• **TASK REQUIREMENTS**:
Quote the lines of the data below verbatim, beginning at the line that contains "Viewport: 987px width, 522px" and ending at the last line, both included, and excluding pictures.

• **DATA SHOWN**:
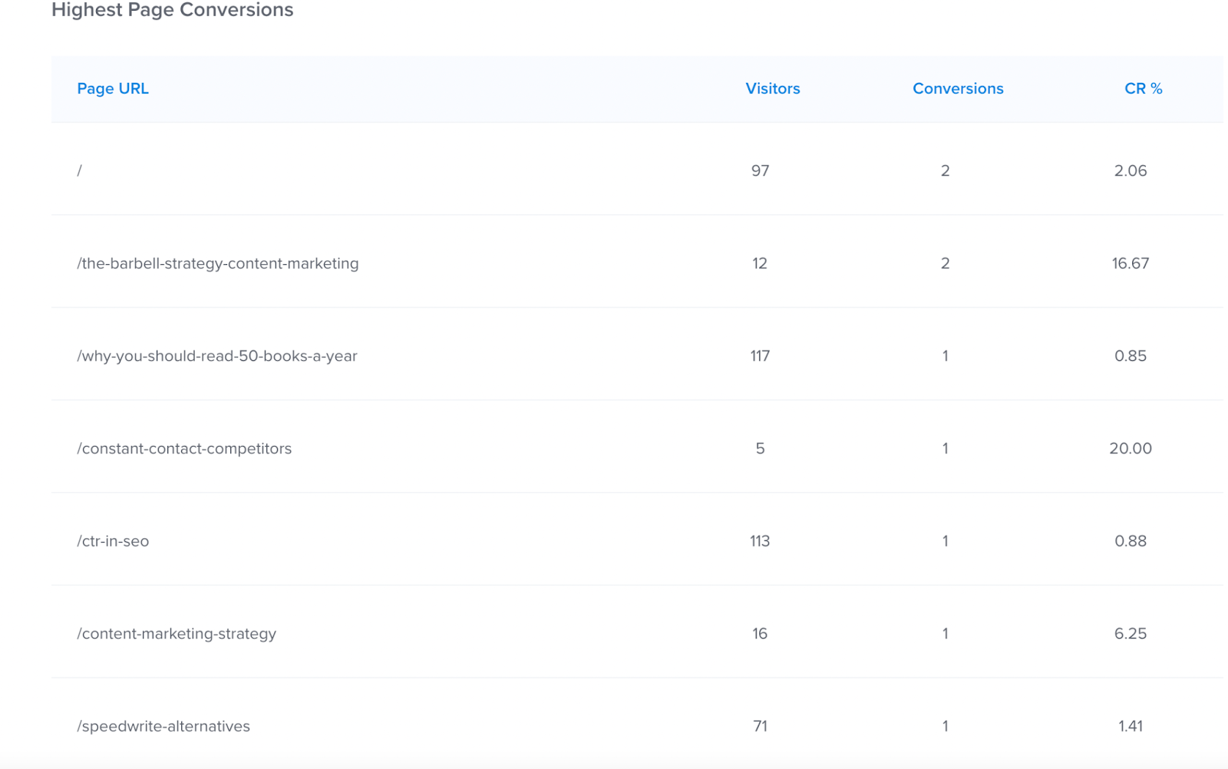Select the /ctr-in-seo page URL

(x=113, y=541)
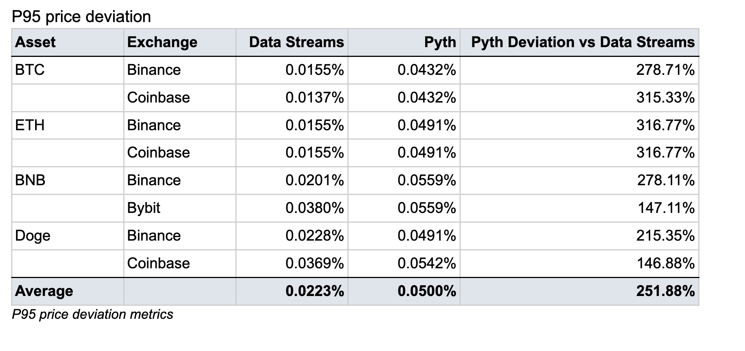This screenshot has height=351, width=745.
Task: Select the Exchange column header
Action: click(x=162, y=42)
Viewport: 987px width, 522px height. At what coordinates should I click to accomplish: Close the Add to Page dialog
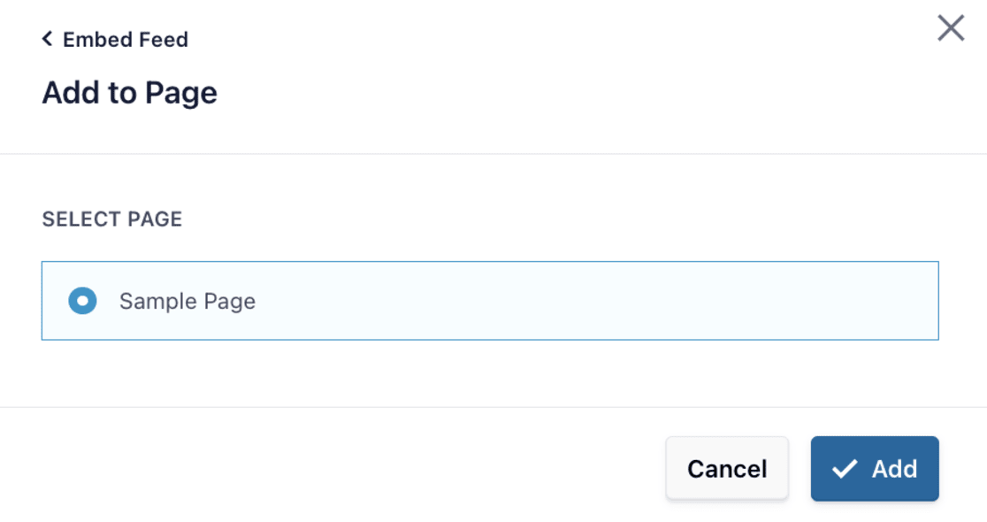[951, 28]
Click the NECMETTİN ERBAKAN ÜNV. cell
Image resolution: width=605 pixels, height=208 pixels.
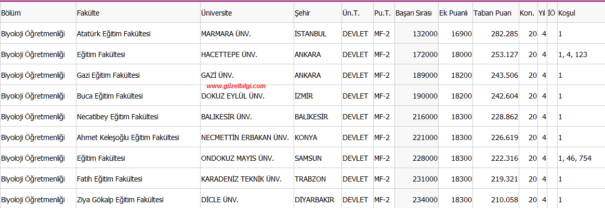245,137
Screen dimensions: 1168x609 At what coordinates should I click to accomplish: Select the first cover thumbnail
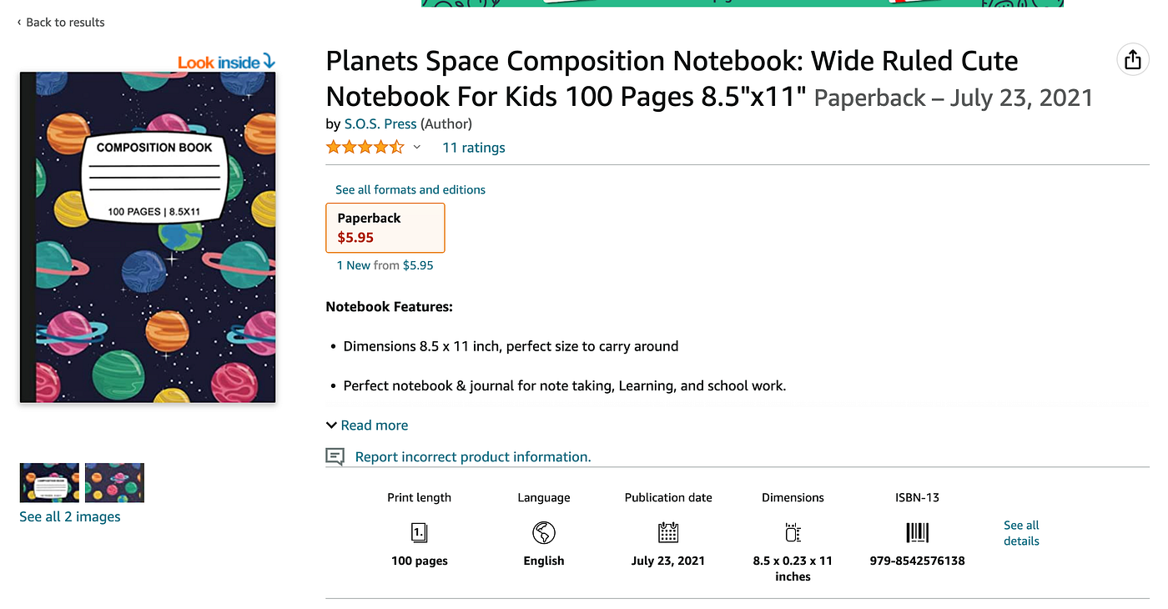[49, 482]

• **ANSWER TO THIS TASK**:
Viewport: 987px width, 522px height. At what coordinates should I click to accomplish: Close the Add to Page dialog
[951, 28]
Click the NECMETTİN ERBAKAN ÜNV. cell
Image resolution: width=605 pixels, height=208 pixels.
245,137
Screen dimensions: 1168x609 At what coordinates should I click to accomplish: Select the first cover thumbnail
[49, 482]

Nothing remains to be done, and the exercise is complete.